- Active: 1 June–17 October 1864
- Country: United States
- Allegiance: Union
- Branch: Infantry
- Size: Regiment
- Garrison/HQ: Paducah, Kentucky
- Engagements: Western Theater of the American Civil War; Expedition to Haddix's Ferry; Action at Haddix's Ferry;

Commanders
- Notable commanders: Colonel Thomas J. Pickett

= 132nd Illinois Infantry Regiment =

The 132nd Regiment Illinois Volunteer Infantry was an infantry regiment of the Union Army during the American Civil War. It was among scores of regiments that were raised in the summer of 1864 as Hundred Days Men, an effort to augment existing manpower for an all-out push to end the war within 100 days and served its term of enlistment as a garrison unit in Paducah, Kentucky.

== History ==
The 132nd Illinois was organized at Camp Fry in Chicago and mustered in for 100 days on 1 June 1864, under the command of Colonel Thomas J. Pickett. Company A was composed of men from LaSalle and Cook counties, Company B of men from Cook and Fulton counties, Company C of men from Kane and Kendall counties, Company D of men from Fulton and Peoria Counties, Company E of men from Fulton County, Company F of men from Dekalb County, Company G of men from Cook, Henry, and Knox counties, Company H of men from Rock Island County, Company I of men from Cook County, and Company K of men from Cook, Dekalb, and Winnebago counties.

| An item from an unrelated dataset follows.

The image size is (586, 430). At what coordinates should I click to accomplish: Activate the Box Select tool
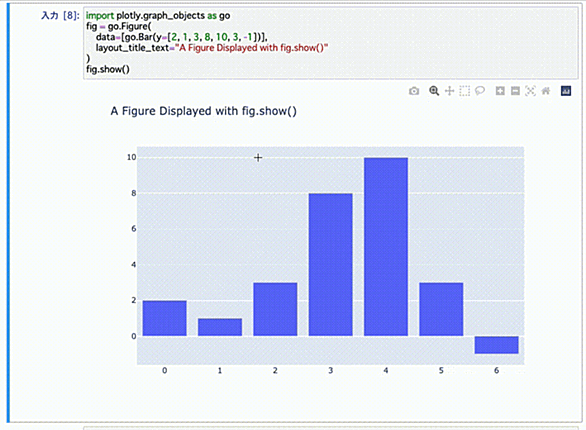[465, 91]
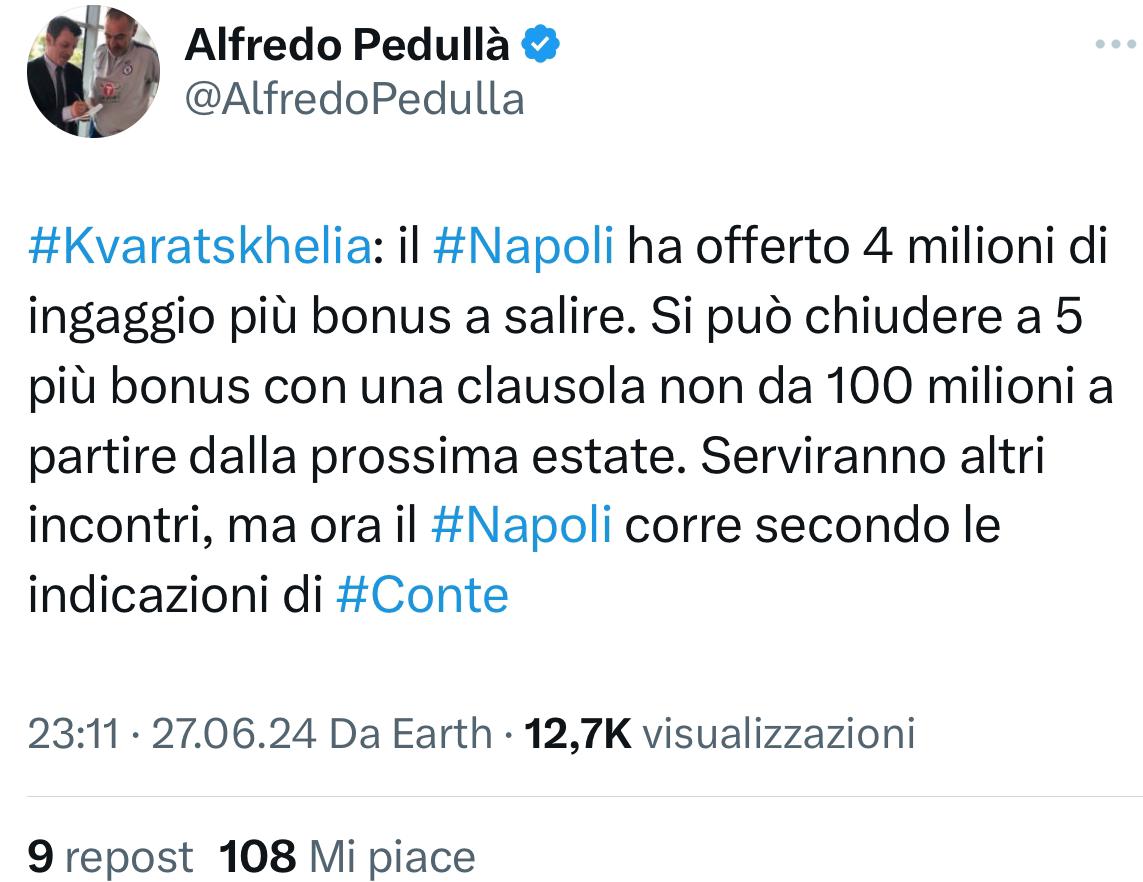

The regiment departed for Columbus, Kentucky, on 6 June, arriving there two days later. It was attached to the District of Columbus, Kentucky, part of the 6th Division, XVI Corps, Department of the Tennessee. The regiment relocated to Paducah on 15 June, where it spent the rest of its service on garrison duty. After pro-Confederate guerrillas were reported to have fired shots at boats on the Tennessee River and harassed Unionists, an expedition of 200 men from the 132nd Illinois and 400 men from the 8th Regiment Heavy Artillery U.S. Colored Troops under the command of 132nd Illinois Major John H. Peck was sent to Haddix's Ferry below Aurora on 25 July. After landing there two days later, the expedition pursued a group of guerrillas inland and routed them, killing five, wounding several, and capturing seven.

From August to October the regiment was assigned to the District of Columbus as part of the Department of the Ohio. After the conclusion of 100 days the 132nd Illinois returned to Chicago, where it was mustered out on 17 October. During its service, it lost twelve men to disease, its only casualties.